The Kalmyk ASSR was first established when the Kalmyk Autonomous Oblast (established 4 November 1920) had its status increased on 22 October 1935. On 27 December 1943 in conjunction with the deportation of over 93,000 Kalmyks to various locations in Central Asia and Siberia, the Kalmyk ASSR was abolished and its territory was split between adjacent Astrakhan, Rostov and Stalingrad Oblasts and Stavropol Krai. Soviet authorities renamed the former republic's towns and villages.
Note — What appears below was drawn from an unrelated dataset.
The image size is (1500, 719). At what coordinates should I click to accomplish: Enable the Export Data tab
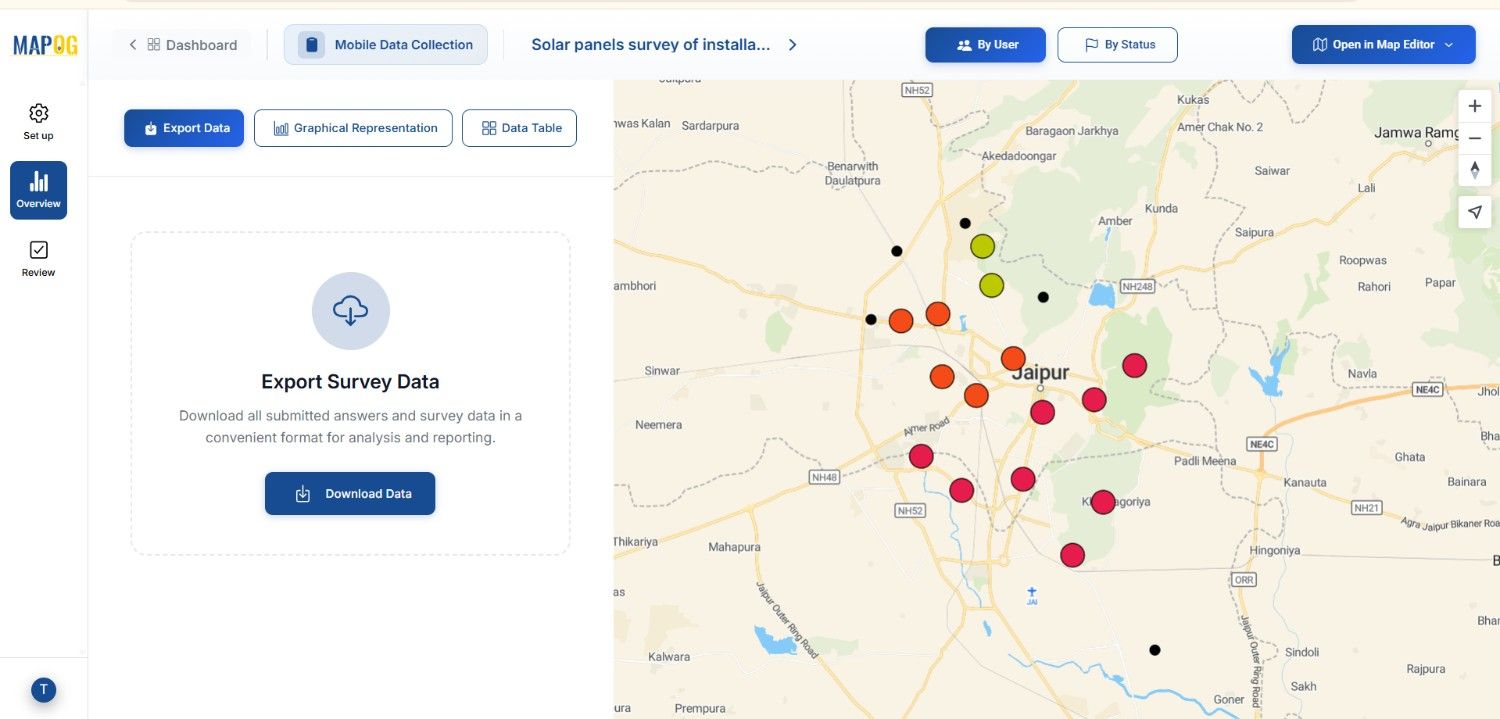(184, 127)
The Kalmyk ASSR was re-established when the newly formed Kalmyk Autonomous Oblast (re-established following the rehabilitation of the Kalmyks in January 1957) had its status increased on 29 July 1958. On 18 October 1990, the declaration of the sovereignty and transformation of Kalmykia into a Soviet Socialist Republic by the Kalmyk Supreme Soviet was accepted by the Congress of People's Deputies of the Russian SFSR on 24 May 1991. It existed until 31 March 1992, when its status was changed to a republic within the Russian Federation.

A minor planet, 2287 Kalmykia, discovered in 1977 by Soviet astronomer Nikolai Stepanovich Chernykh, is named after the Kalmyk ASSR.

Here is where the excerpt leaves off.